Veranda was bored and nervous. She fidgeted in passenger's seat of the silver Fiesta and wished desperately for something to do with her hands. She and Sherlock had been driving for what seemed like days, even though it had been less than 3 hours since they left London the first time. This was the fifth car they'd been in today and the first time she was absolutely certain they were heading west. She had no idea where they were or where they'd been and Sherlock was not volunteering information.
In fact, he hadn't spoken one word to her since they got in the black Jag in the underground parking garage where they said 'goodbye' to John and his girlfriend Cathy. Everyone had been struck by the resemblance after Cathy put her wig on. Veranda didn't know she had so many doppelgangers out in the world.
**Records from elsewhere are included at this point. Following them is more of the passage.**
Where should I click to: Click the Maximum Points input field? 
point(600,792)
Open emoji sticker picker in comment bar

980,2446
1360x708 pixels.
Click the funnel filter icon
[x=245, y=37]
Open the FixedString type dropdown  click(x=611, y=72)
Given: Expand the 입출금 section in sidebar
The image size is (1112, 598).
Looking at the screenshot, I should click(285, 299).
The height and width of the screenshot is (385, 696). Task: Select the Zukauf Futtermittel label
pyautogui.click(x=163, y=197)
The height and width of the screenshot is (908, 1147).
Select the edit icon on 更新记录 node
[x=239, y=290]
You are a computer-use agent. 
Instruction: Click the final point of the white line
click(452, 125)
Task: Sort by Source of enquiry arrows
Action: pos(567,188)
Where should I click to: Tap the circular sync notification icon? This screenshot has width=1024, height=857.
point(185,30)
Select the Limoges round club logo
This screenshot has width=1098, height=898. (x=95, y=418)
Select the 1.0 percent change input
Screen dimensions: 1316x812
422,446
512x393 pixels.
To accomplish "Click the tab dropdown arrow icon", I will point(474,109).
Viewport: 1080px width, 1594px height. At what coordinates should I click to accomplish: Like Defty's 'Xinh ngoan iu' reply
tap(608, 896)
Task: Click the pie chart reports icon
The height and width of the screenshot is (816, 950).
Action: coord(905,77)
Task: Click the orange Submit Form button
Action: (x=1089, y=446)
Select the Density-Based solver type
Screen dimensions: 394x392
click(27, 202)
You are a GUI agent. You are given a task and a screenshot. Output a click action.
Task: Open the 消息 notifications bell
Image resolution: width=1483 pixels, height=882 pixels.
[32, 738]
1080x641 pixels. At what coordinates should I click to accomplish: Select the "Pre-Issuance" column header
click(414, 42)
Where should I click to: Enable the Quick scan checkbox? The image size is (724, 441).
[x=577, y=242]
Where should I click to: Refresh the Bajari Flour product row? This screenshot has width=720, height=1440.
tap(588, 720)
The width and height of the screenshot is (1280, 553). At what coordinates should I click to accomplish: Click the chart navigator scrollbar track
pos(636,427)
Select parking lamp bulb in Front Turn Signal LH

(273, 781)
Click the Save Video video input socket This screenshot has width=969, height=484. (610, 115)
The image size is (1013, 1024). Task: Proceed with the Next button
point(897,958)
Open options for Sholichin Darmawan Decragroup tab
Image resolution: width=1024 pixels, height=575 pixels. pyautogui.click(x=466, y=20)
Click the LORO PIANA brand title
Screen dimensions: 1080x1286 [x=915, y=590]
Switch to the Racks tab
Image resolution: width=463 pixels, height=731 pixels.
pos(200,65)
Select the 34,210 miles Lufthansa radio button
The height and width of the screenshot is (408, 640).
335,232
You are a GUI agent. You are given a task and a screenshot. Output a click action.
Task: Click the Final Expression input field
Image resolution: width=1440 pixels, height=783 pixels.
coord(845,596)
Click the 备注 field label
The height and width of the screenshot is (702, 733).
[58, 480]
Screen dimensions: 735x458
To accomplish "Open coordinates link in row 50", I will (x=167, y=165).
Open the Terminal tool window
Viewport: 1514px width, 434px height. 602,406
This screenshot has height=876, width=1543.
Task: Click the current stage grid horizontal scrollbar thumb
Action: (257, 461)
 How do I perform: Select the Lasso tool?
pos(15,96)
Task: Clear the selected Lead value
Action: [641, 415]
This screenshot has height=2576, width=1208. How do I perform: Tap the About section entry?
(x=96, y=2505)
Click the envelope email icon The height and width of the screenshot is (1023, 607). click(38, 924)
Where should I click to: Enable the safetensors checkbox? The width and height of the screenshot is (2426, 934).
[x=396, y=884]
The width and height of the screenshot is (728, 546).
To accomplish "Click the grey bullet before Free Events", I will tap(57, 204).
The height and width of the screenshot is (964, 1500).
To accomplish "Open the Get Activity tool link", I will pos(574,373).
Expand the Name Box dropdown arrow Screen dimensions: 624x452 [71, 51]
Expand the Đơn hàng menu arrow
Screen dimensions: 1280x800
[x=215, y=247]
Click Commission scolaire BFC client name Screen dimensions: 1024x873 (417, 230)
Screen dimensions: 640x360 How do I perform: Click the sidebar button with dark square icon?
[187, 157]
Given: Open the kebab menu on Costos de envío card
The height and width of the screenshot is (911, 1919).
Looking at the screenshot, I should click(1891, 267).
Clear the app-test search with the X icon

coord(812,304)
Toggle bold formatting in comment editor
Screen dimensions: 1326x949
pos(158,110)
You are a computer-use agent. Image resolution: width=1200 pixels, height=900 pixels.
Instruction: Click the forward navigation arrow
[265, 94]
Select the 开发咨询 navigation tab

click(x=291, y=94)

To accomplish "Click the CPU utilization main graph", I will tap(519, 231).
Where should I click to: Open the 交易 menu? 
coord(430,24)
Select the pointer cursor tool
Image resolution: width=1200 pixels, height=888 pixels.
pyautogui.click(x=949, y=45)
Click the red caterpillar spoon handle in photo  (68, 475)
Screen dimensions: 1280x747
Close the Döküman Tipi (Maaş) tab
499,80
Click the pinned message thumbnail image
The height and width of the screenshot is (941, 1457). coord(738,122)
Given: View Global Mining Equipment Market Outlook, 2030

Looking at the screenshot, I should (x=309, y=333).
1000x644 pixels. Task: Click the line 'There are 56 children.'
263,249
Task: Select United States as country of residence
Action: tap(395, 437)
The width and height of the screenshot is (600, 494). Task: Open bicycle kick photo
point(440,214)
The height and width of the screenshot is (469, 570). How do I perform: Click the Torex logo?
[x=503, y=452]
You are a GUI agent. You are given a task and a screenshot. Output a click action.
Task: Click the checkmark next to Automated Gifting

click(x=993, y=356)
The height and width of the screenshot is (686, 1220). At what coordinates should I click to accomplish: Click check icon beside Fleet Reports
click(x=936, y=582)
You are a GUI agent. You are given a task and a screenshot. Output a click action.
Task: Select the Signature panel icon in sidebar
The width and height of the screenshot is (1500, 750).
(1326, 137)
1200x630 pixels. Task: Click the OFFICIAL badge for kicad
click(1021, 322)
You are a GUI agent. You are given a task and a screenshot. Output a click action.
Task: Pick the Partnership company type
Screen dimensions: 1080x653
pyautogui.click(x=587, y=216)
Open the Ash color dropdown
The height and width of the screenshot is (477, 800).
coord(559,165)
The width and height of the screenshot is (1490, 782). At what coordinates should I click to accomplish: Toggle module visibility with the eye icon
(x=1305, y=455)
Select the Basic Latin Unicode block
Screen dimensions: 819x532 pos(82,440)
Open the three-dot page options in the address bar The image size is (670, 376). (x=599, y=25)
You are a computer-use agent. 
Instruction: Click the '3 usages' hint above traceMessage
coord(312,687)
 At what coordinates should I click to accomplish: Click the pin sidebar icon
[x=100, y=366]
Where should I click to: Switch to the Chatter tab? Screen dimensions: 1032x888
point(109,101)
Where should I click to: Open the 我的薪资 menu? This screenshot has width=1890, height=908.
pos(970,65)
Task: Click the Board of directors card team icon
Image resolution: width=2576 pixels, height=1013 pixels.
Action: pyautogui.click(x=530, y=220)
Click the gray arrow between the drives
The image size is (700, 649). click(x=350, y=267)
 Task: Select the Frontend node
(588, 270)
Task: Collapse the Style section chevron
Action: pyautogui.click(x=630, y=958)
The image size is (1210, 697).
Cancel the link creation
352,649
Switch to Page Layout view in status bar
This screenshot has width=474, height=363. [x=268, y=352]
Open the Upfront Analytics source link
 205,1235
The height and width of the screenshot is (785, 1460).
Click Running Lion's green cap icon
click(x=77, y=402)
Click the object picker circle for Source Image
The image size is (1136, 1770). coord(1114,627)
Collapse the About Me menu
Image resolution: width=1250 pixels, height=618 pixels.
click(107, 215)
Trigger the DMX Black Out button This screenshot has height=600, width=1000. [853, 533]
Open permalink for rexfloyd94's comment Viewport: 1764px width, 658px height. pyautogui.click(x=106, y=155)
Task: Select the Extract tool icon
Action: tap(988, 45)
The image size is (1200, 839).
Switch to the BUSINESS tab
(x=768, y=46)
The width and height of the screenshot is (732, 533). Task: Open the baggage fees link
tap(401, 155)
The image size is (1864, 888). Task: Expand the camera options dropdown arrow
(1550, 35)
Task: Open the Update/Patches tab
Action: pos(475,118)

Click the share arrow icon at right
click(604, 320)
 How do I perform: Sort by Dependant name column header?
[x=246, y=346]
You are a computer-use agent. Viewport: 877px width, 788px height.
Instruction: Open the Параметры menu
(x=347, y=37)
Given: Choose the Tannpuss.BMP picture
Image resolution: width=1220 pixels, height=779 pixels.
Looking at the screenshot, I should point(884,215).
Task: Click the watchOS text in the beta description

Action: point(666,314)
They'd driven north for a bit, then east and then exchanged cars with John and Cathy in some charming little town she had no clue about. Then they went south and right through the bleedin' middle of London where they stopped at Heathrow to get a dark blue Peugeot. She thought they only made bicycles. After that Sherlock had driven northwest for quite a while before hanging a left on some barely paved horse trail where they had spent quite a lot of time waiting for a herd of sheep to get off the road. After one more stop in a nameless hamlet where they got the Ford, they were finally going due west. She knew Wales was to the west so maybe they were finally going to get where they were going instead of wandering aimlessly in circles.
The landscape was endless and dreary with jagged grey rocks breaking out of the sodden grey hills covered with lifeless grey vegetation. Wispy tendrils of grey fog embraced the grey vista that blended into the grey sky. It was a lot of grey and it felt like the perfect setting for the grey mood of the grey-haired grey-eyed woman looking at it from a grey car.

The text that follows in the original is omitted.